In mathematics, the nine lemma (or 3×3 lemma) is a statement about commutative diagrams and exact sequences valid in the category of groups and any abelian category. It states: if the diagram to the right is a commutative diagram and all columns as well as the two bottom rows are exact, then the top row is exact as well. Likewise, if all columns as well as the two top rows are exact, then the bottom row is exact as well.  Similarly, because the diagram is symmetric about its diagonal, rows and columns may be interchanged in the above as well.  

The nine lemma can be proved by direct diagram chasing, or by applying the snake lemma (to the two bottom rows in the first case, and to the two top rows in the second case).

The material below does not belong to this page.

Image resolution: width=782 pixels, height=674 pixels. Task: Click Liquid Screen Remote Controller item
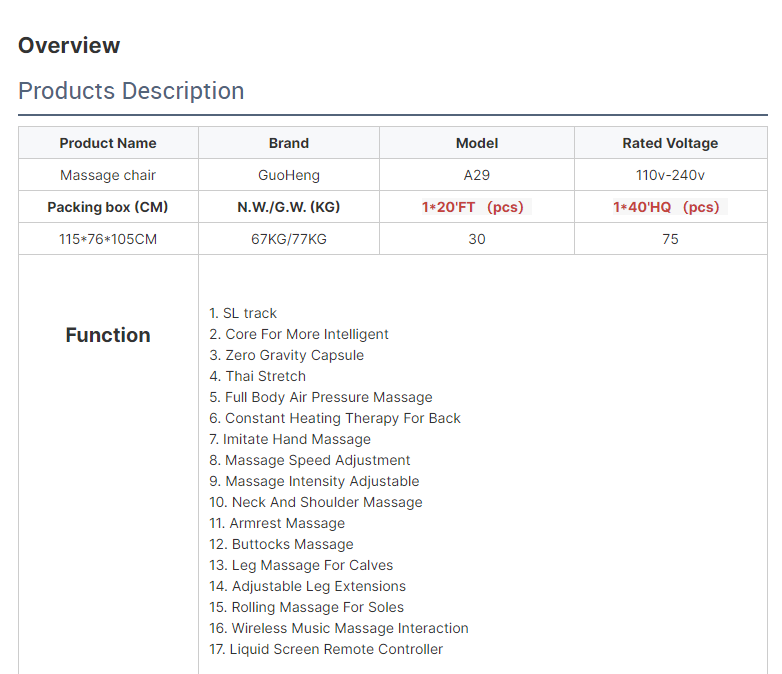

Linderholm (p. 201) offers a satirical view of the nine lemma:
"Draw a noughts-and-crosses board... Do not fill it in with noughts and crosses... Instead, use curved arrows... Wave your hands about in complicated patterns over this board. Make some noughts, but not in the squares; put them at both ends of the horizontal and vertical lines. Make faces. You have now proved:
(a) the Nine Lemma
(b) the Sixteen Lemma
(c) the Twenty-five Lemma..."

There are two variants of nine lemma: sharp nine lemma and symmetric nine lemma (see Lemmas 3.3, 3.4 in Chapter XII of ).